Floppy disks face extinction
Dell rings death knell
The death knell for the humble floppy drive may have been sounded, following Dell's decision to stop installing them on all new PCs.
The Texas-based company has said it will no longer install the devices on its PCs, except as an optional extra, starting next month. Like eight-track tapes and even its 5-1/4 inch floppy cousin, the 3-1/2 inch, 1.44MB floppy disk now faces near extinction.
Analysts have said that Dell's decision is probably a precursor to a strategy that most PC makers will embark upon in the next couple of years. It has been almost five years since Apple Computer Inc stopped including floppy disk drives in Macintosh computers.
The move from Dell has been coming for some time. In 2001, the company stopped selling floppy drives on some business desktops, followed by a similar move on the Inspiron 4150 and 8200 laptop models in 2002.
While the other big computer makers still include floppy drives, they too have made similar overtures. Last year, Hewlett-Packard began offering alternative USB-based flash memory storage drives on some notebooks and the floppy drive was eliminated altogether on a few top-of-the-line Presario 900 notebooks.
And experts also note that new storage devices hold far more data and are just as easy to use. Standard CDs, for example, will hold 650MB of information and new higher density versions are capable of storing a whopping 1.3GB, or about as much data as 900 floppy disks. DVDs have even beefier data storage abilities, with a one-sided, single-layer disc able to hold about 4.4GB, and a double-sided, double-layer DVD offering almost 16GB of capacity.
For smaller files, other options are available to consumers in lieu of floppy disks, including MP3 players and Zip disks.
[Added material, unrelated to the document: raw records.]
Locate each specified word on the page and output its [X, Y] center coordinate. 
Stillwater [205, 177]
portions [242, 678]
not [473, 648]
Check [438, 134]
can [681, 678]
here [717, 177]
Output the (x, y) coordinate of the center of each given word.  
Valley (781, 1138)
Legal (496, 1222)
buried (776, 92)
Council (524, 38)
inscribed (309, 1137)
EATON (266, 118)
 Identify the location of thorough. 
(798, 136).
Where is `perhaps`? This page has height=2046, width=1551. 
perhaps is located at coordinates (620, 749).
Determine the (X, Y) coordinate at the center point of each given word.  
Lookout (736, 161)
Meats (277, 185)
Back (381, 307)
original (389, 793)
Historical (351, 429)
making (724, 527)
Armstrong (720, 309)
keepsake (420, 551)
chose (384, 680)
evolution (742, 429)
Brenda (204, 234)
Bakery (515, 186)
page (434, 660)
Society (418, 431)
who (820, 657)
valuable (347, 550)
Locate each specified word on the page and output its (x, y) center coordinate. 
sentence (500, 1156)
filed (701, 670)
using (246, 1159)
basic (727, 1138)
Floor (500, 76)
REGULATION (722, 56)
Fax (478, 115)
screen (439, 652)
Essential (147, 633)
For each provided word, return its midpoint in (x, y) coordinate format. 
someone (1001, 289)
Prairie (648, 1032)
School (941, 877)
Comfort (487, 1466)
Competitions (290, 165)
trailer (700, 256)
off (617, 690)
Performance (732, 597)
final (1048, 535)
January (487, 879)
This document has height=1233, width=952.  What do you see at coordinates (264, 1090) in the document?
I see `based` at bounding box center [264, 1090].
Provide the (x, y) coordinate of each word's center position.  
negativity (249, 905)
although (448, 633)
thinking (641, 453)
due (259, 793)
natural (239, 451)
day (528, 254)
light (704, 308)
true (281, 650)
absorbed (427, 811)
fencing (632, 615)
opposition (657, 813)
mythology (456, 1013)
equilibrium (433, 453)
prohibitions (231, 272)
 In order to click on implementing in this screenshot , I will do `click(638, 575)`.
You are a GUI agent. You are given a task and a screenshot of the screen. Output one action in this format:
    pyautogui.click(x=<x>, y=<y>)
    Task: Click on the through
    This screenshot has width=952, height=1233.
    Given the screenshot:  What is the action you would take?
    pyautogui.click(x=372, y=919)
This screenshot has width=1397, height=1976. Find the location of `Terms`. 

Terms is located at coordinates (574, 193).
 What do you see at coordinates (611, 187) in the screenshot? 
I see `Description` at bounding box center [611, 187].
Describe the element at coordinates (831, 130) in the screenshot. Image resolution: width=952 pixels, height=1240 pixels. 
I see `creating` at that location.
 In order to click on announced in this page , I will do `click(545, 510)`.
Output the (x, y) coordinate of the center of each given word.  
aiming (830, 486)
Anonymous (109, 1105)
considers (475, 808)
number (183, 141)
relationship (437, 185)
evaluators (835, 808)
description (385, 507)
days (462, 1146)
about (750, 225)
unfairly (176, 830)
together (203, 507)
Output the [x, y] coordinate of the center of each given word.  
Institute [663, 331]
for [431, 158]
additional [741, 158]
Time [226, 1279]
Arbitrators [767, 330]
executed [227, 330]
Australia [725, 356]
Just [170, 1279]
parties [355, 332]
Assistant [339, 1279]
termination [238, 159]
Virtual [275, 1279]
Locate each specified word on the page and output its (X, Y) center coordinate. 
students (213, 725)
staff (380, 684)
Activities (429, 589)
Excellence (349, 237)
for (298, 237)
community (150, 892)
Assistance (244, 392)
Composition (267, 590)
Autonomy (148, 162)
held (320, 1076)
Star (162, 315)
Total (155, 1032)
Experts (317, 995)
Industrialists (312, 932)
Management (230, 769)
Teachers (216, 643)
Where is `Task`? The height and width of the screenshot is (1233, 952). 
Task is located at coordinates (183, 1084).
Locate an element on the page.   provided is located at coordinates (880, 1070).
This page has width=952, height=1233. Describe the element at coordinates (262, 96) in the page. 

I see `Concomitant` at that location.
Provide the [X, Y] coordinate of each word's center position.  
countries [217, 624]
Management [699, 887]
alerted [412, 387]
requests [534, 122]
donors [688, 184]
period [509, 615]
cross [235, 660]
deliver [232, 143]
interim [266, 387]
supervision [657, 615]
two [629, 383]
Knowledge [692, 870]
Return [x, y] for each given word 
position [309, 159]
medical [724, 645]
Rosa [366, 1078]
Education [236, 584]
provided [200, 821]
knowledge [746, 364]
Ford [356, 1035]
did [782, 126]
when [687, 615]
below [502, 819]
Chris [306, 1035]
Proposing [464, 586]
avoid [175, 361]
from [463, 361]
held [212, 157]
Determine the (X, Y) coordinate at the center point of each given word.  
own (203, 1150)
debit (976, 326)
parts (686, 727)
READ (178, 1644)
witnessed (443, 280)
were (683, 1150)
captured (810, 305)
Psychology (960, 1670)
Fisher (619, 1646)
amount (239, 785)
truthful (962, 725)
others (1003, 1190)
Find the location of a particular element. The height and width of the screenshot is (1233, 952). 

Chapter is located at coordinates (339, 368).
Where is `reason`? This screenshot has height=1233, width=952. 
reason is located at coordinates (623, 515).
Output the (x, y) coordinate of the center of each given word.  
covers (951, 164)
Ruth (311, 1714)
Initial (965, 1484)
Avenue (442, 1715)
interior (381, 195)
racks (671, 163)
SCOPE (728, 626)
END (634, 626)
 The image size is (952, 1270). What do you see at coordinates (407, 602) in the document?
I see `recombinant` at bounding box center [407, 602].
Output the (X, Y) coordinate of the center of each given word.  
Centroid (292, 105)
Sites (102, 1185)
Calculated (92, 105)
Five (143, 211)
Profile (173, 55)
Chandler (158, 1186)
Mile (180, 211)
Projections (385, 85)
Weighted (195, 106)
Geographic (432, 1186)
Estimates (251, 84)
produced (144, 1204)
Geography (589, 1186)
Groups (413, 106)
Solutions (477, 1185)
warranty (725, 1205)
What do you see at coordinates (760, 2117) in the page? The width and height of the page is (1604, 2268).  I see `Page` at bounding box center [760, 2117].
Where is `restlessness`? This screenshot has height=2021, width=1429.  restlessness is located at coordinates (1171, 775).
The proliferation of the Internet and e-mail has also been a killer for the floppy, since files can now be instantly transmitted from any connected computer to any other.
What's more, a number of companies are also now selling key chain-sized flash memory devices as floppy alternatives. In fact, Dell sells its own-branded 16-megabyte USB flash memory drive, which is now a standard in high-end Dimension computers. The company has hinted that it will make this same drive available on all desktops, if consumer response to the idea is positive.